How to Support and Grow Lasting Customer Relationships During Times of Uncertainty
What You Can Do Now to Build Trust That Lasts
When major events affect the economy or bring instability to daily life, it threatens the livelihood of businesses that must find ways to stay standing even as their revenue streams diminish. Those businesses quickly go into survival mode, looking for ways to stem their losses and survive the impact of lost revenue and idle hands.
But businesses aren’t the only ones struggling in the face of unprecedented uncertainty. Your customers are likely also dealing with new challenges and concerns they haven’t faced before.
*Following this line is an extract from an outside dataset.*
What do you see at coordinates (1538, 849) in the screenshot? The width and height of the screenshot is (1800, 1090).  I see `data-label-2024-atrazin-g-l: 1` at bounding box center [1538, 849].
For businesses worried about their own future, a possible answer to their fears can be found in placing a greater focus on their customers’ needs.
Customer relationships and brand trust play an enormous role in the long-term success of a business. Even when sales and other revenue streams are blunted, your business can build a brighter future by taking steps to deliver greater value and service to your customers now—even if that means going outside of your normal modes of operation. Here’s a look at how to grow and support customer relationships that will buoy your business and carry you into the future.
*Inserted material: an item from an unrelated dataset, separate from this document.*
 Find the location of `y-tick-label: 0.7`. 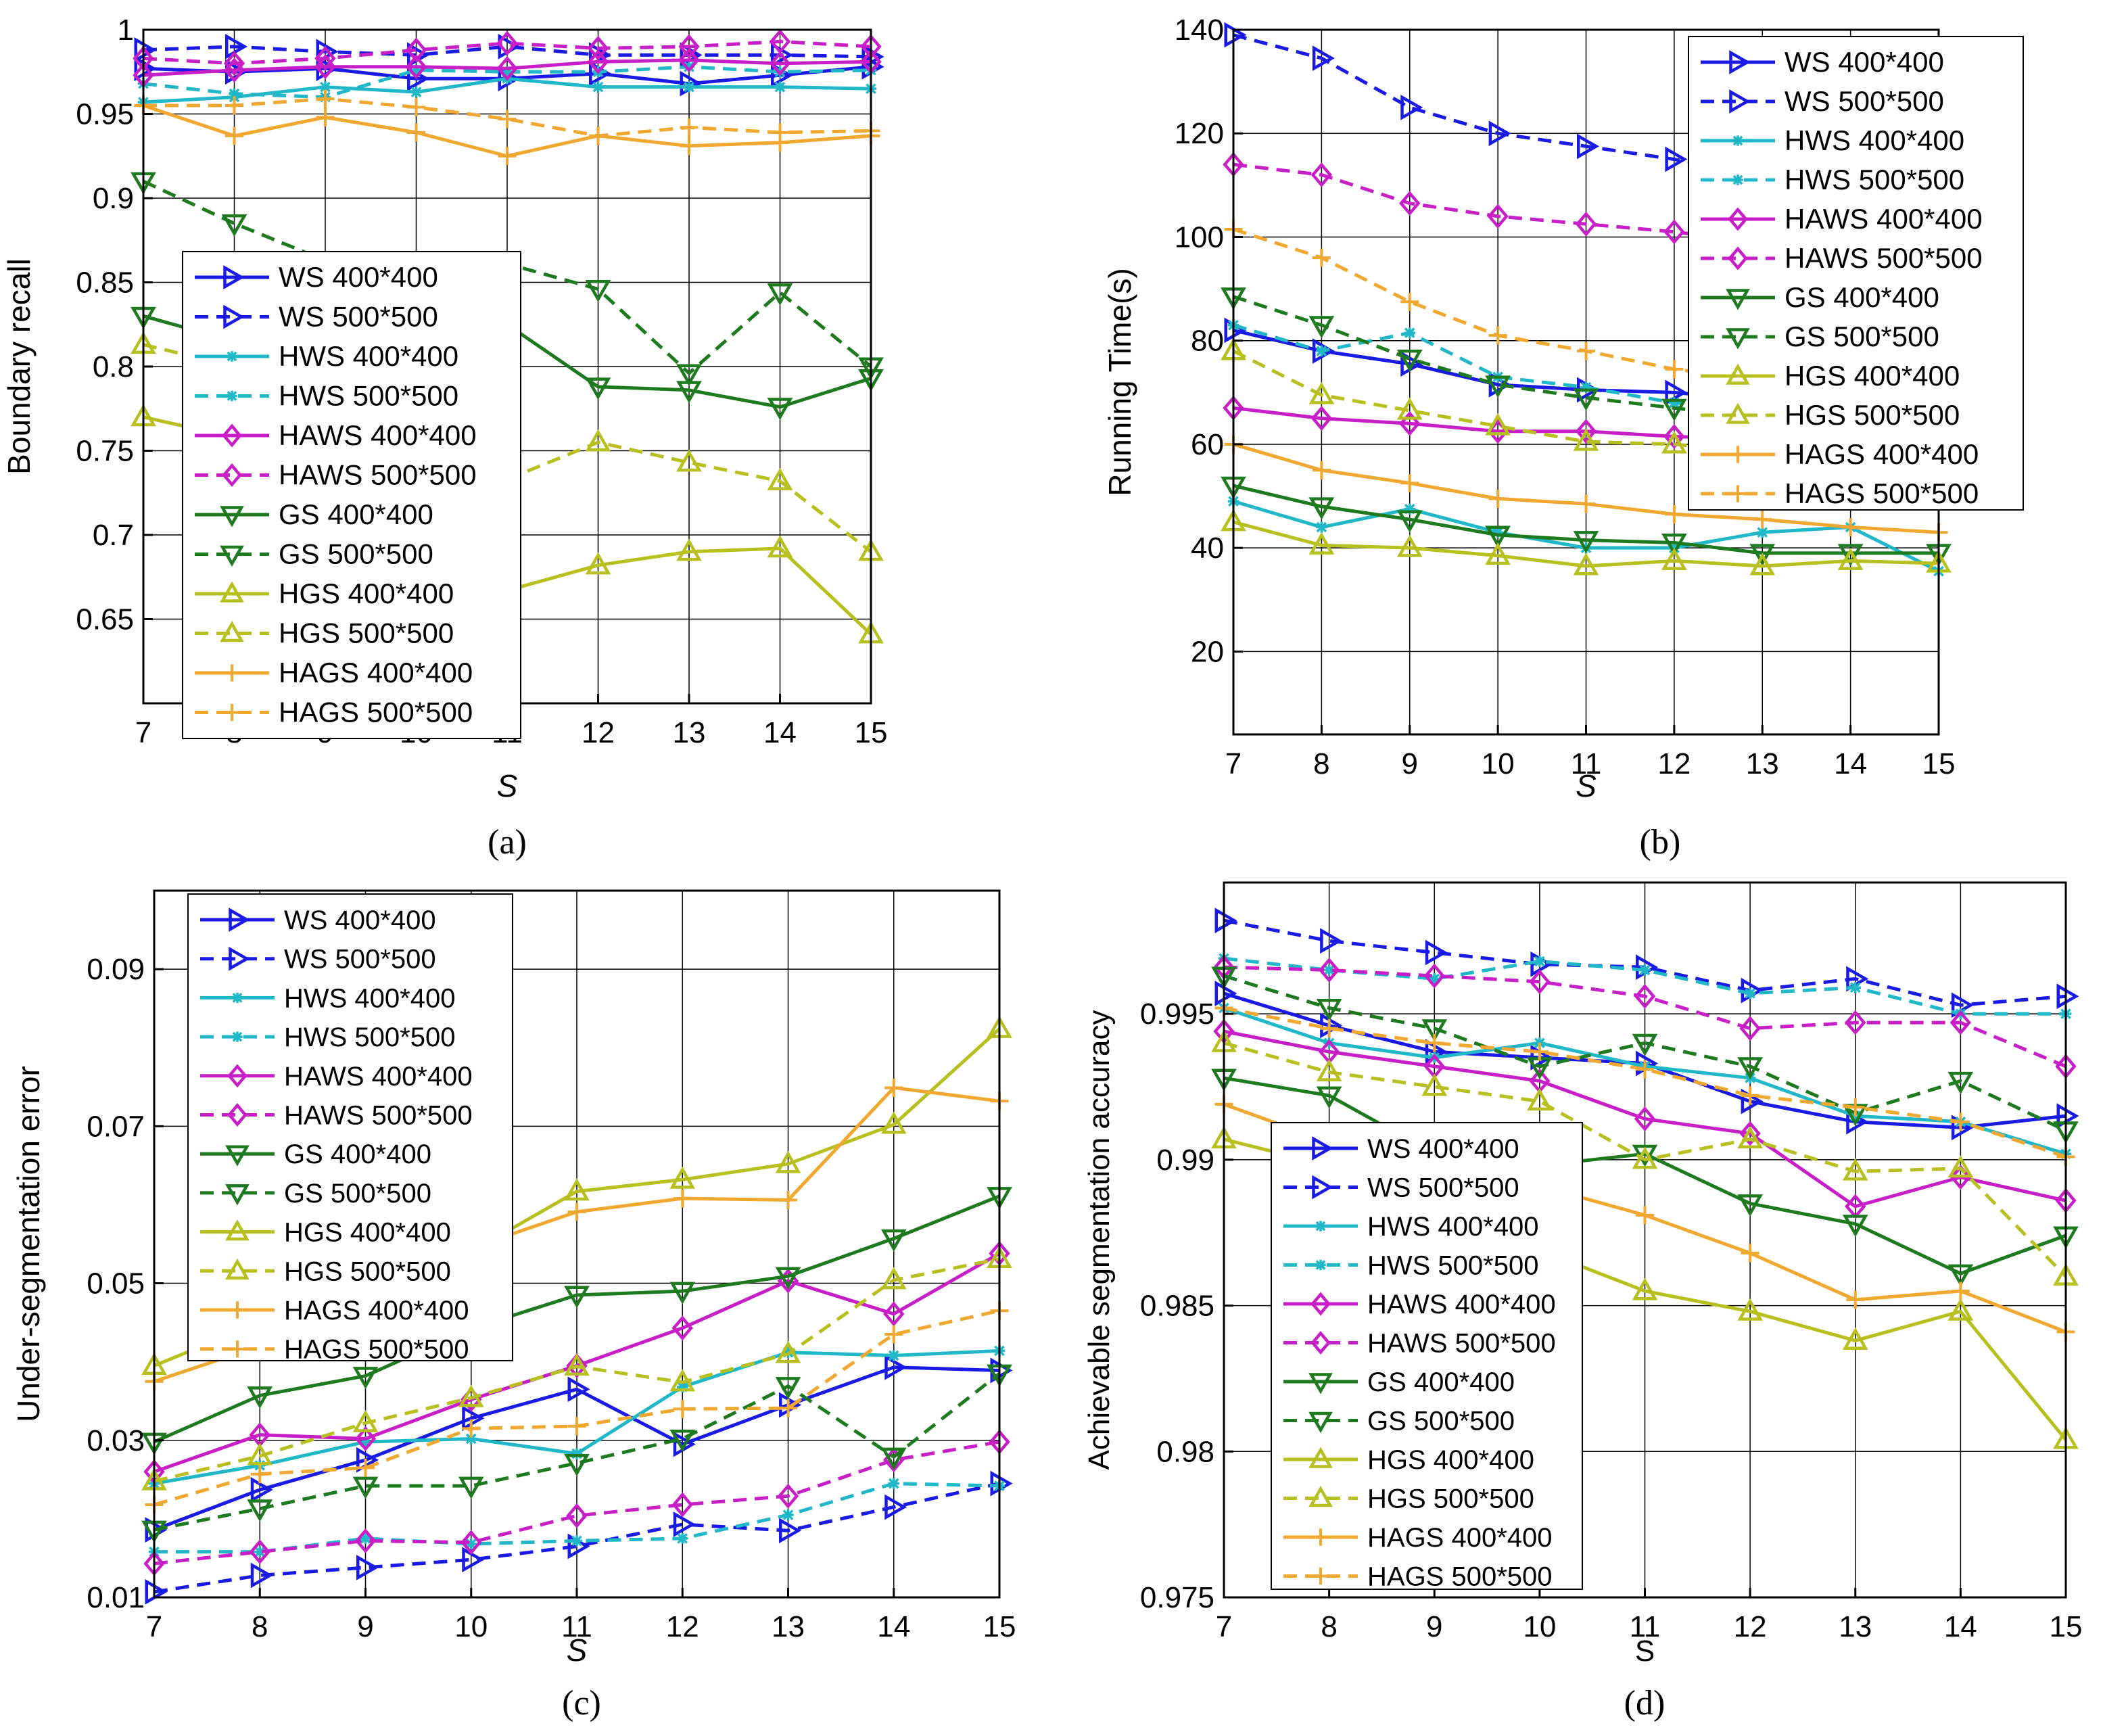

y-tick-label: 0.7 is located at coordinates (114, 536).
TELL CUSTOMERS HOW YOU'RE PUTTING THEM FIRST
Communication is key. When dramatic changes are made to your business operations, it’s smart to offer transparency around these changes and what they mean for your customers. Are you reducing your brick-and-mortar store hours to respond to a public safety issue? Are you taking greater precautions in where and how you render your services?
Your business might also be offering additional services that address evolving customer needs, even if it doesn’t necessarily boost your bottom-line. A restaurant could start offering delivery services, or offer to-go specials. A local fitness studio could offer to stream classes so customers can take part in them from home. A financial institution could offer free financial or credit counseling services to help customers dealing with new economic concerns. A local grocery store could coordinate with other local businesses to provide a patchwork of services and connections that consumers may have a sudden and urgent need for.
Use your established advertising channels to spread the word about these changes. Email newsletters, social media and TV advertising are easy ways to update customers on the changes you’re making, and why. As those customers try to orient themselves in a fast-changing world, they can learn to recognize your brand as a stable presence they can trust.
ADAPT YOUR POLICIES TO ACCOUNT FOR UNFORESEEN CIRCUMSTANCES
In some cases, businesses may need to relax certain policies or rules that can cause unforeseen discomfort or complications for customers. Cancellation policies and cancellation fees may not be fair or smart to enforce if consumers are facing a public health issue. Late fees for missed bill payments, meanwhile, may only add additional economic strain to customers already dealing with unprecedented financial worries.
While your business isn’t exempt from similar financial strife, it’s important to consider the impact of those policies on your customers, and what that might do for your customer relationships. Relaxing or modifying some of these policies might end up generating much more value just by strengthening those relationships and building trust with your customer base.
USE YOUR BUSINESS TO OFFER HELP THROUGH TROUBLED TIMES
Businesses may suffer from the financial fallout of public health emergencies, economic recessions, and other major events, but in many cases there are opportunities to modify their current offerings in ways that benefit their customers—and deliver value and trusted service at a time when many consumers are struggling with daily hardships.
Automotive shops across the country, for example, have been offering flexible vehicle drop-off options to minimize contact between customers and workers. Some of those businesses are even offering to come pick up vehicles so that individuals who can’t or prefer not to leave home can get their required maintenance done, while minimizing contact with others.
In other cases, your business can address customer concerns by being transparent about the changes you’re making to improve the safety and/or quality assurance of your work. By staying flexible enough to accommodate your customers’ needs, you can strengthen your reputation as a local business they can trust—and that trust will carry on after these times of uncertainty have gone away.
Even when national and global events bring seismic change to your day-to-day business, economic uncertainty doesn’t mean you have to sit back and absorb the brunt of this fallout. Your customers still have needs, and your business can be a source of solutions. When in doubt, put your customers’ needs first.